| HOW TO COMPLETE THIS TASK |
Leave the pictures out, and repeat exactly each line from the one that holds "The width and height of the screenshot is (700, 403)." through the final line of the entries below.

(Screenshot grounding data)
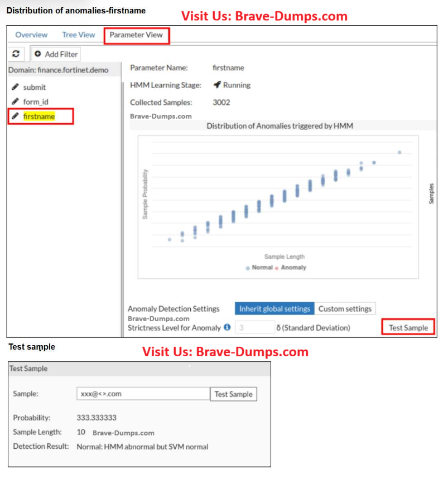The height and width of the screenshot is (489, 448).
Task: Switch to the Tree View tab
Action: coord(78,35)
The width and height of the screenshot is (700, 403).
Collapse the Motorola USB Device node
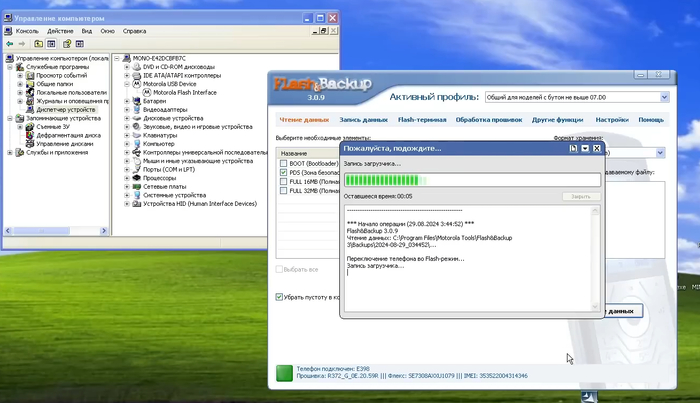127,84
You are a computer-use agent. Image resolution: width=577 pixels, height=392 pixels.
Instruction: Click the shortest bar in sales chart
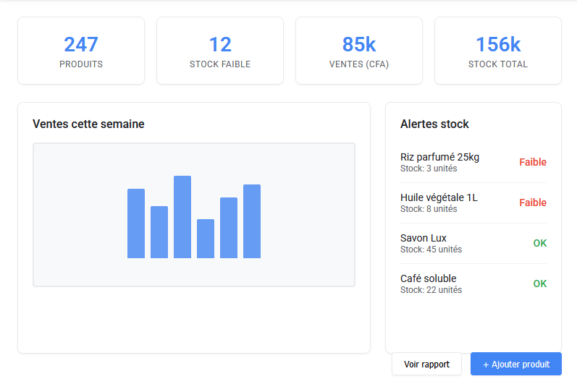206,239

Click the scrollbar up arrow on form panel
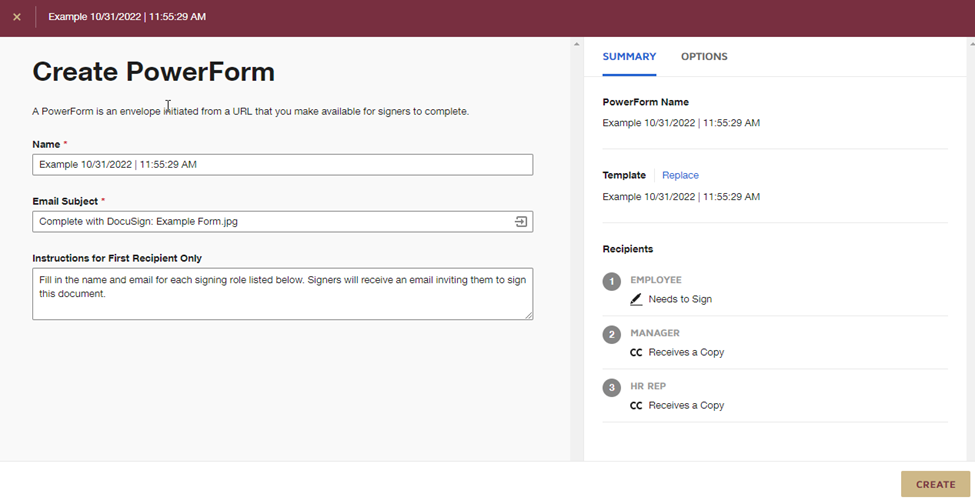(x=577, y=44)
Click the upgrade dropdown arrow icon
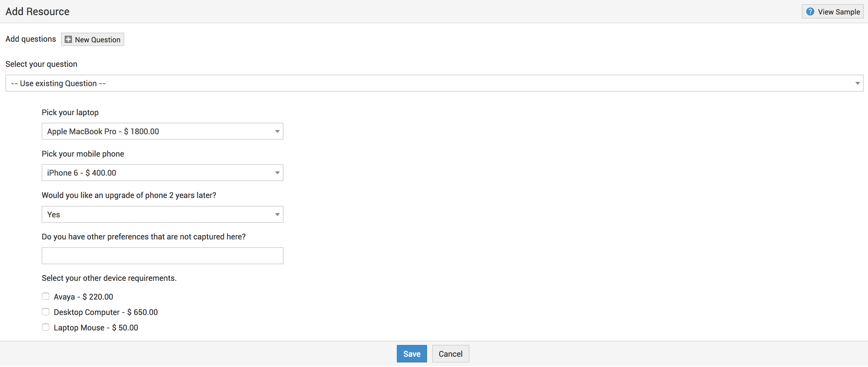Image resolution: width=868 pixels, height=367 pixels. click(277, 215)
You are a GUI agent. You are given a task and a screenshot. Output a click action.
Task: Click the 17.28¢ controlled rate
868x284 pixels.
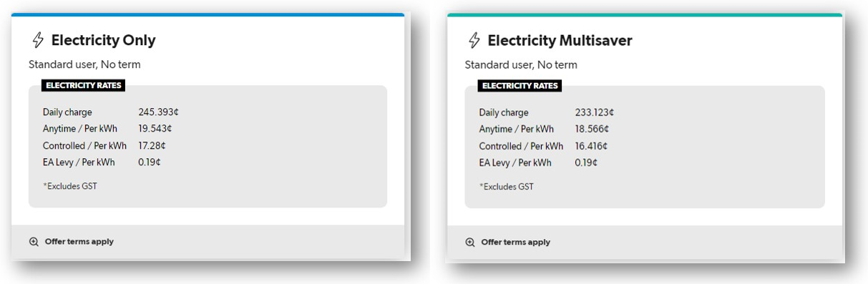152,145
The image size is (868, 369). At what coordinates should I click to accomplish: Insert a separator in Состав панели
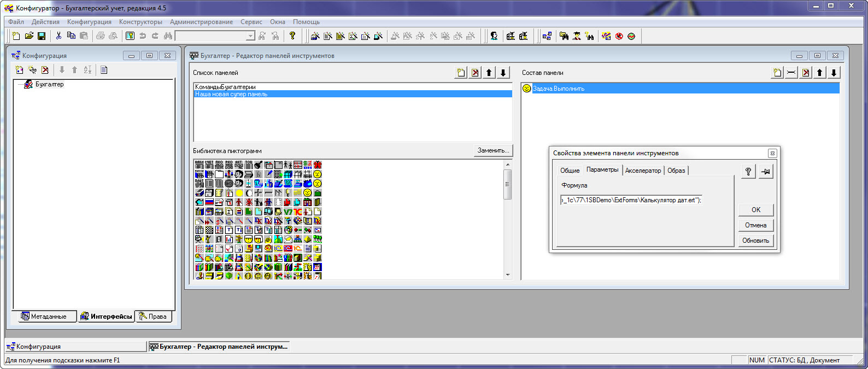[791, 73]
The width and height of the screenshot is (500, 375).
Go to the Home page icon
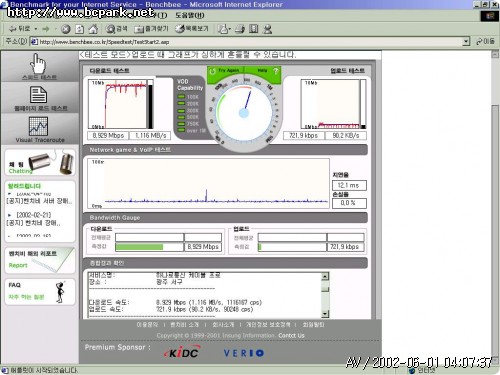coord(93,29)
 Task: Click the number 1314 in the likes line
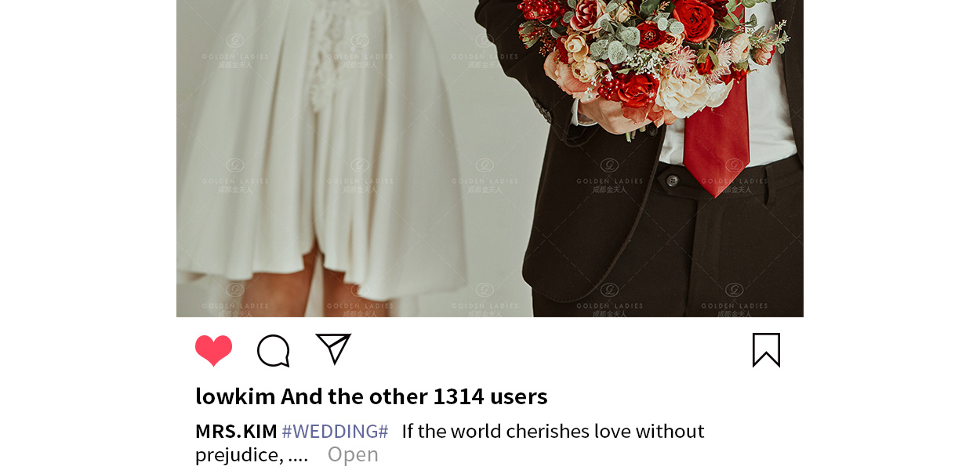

| TASK ANSWER |
The width and height of the screenshot is (700, 403).
Collapse the Motorola USB Device node
127,84
You are a computer-use agent. Image resolution: width=577 pixels, height=392 pixels.
Instruction: Click the shortest bar in sales chart
206,239

Click the scrollbar up arrow on form panel
(x=577, y=44)
Click the upgrade dropdown arrow icon
Image resolution: width=868 pixels, height=367 pixels. click(277, 215)
You are a GUI agent. You are given a task and a screenshot. Output a click action.
Task: Click the 17.28¢ controlled rate
868x284 pixels.
152,145
The image size is (868, 369). At what coordinates should I click to accomplish: Insert a separator in Состав панели
[791, 73]
The width and height of the screenshot is (500, 375).
Go to the Home page icon
coord(93,29)
 Task: Click the number 1314 in the likes line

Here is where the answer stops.